Although Rob was responsible for the entire research program carried out at the Laboratory of Virology, the focus of his own research team (currently Assistant Professors Dr Jan van Lent and Dr Richard Kormelink, and also previously Dr Marcel Prins) was on plant viruses and the applications of plant viruses in biotechnology, including RNA-mediated plant protection and mechanisms of virus-induced gene-silencing.

Within his plant virus research team, over 60 PhD students completed their theses on various aspects of TSWV pathogenicity and, in collaboration with former colleagues of the laboratory of Molecular Biology of Wageningen University, on CPMV cell-to-cell movement. Numerous postdoctoral fellows have been mentored as well. The University of Wageningen credits Rob with co-authorship of over 400 papers, including many reviews.

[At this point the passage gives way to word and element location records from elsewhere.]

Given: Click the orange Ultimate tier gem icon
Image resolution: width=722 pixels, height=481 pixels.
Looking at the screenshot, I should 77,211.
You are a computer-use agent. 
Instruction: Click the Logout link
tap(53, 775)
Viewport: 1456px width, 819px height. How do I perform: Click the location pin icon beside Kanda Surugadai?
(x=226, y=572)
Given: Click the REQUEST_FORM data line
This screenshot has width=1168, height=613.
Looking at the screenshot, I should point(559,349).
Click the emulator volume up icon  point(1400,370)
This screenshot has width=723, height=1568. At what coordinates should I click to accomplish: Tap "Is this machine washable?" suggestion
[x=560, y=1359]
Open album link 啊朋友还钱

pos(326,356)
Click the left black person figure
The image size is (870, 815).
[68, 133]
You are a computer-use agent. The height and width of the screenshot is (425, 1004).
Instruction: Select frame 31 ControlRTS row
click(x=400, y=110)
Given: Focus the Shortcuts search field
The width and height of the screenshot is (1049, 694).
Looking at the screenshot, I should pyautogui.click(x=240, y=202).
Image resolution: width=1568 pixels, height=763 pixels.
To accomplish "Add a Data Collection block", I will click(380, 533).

Rob served on the Editorial Boards of Arch Virol, Virus Res and Virus Genes, as well as J Gen Virol from 1989 to 1993 and 2004 to 2008, where he was also an Editor from 2004 to 2008. He also served as an Editor for Mol Breed from 2001 to 2006. He was a member of several committees for the International Committee on Taxonomy of Viruses, vice-president of the European Society of Virology, Director of Wageningen Electron Microscopy Centre, Board Member of the Royal Academy of Science Beijerinck Virology Foundation and Chairman of the Dutch Society of Plant Virology. He participated in the organization of many international conferences and gave invited seminars around the world. In 1993, Rob gave the inaugural Richard I. B. Francki memorial lecture at the Glasgow International Congress for Virology, a lectureship established in honour of another great plant virologist, who also met an untimely death at the young age of 60.

Rob was married to Evelien and had two sons, Onno and Sander. He had two passions in life: virology and bird-watching. He was a great success at both, and there is some comfort in the fact that he died doing something he loved. He will be sorely missed by his friends and colleagues. As one colleague put it, ‘what will plant virology be without Rob?’

Marilyn J. Roossinck, The Samuel Roberts Noble Foundation, Ardmore, OK, USA, and Richard Kormelink, Wageningen University, Wageningen, The Netherlands.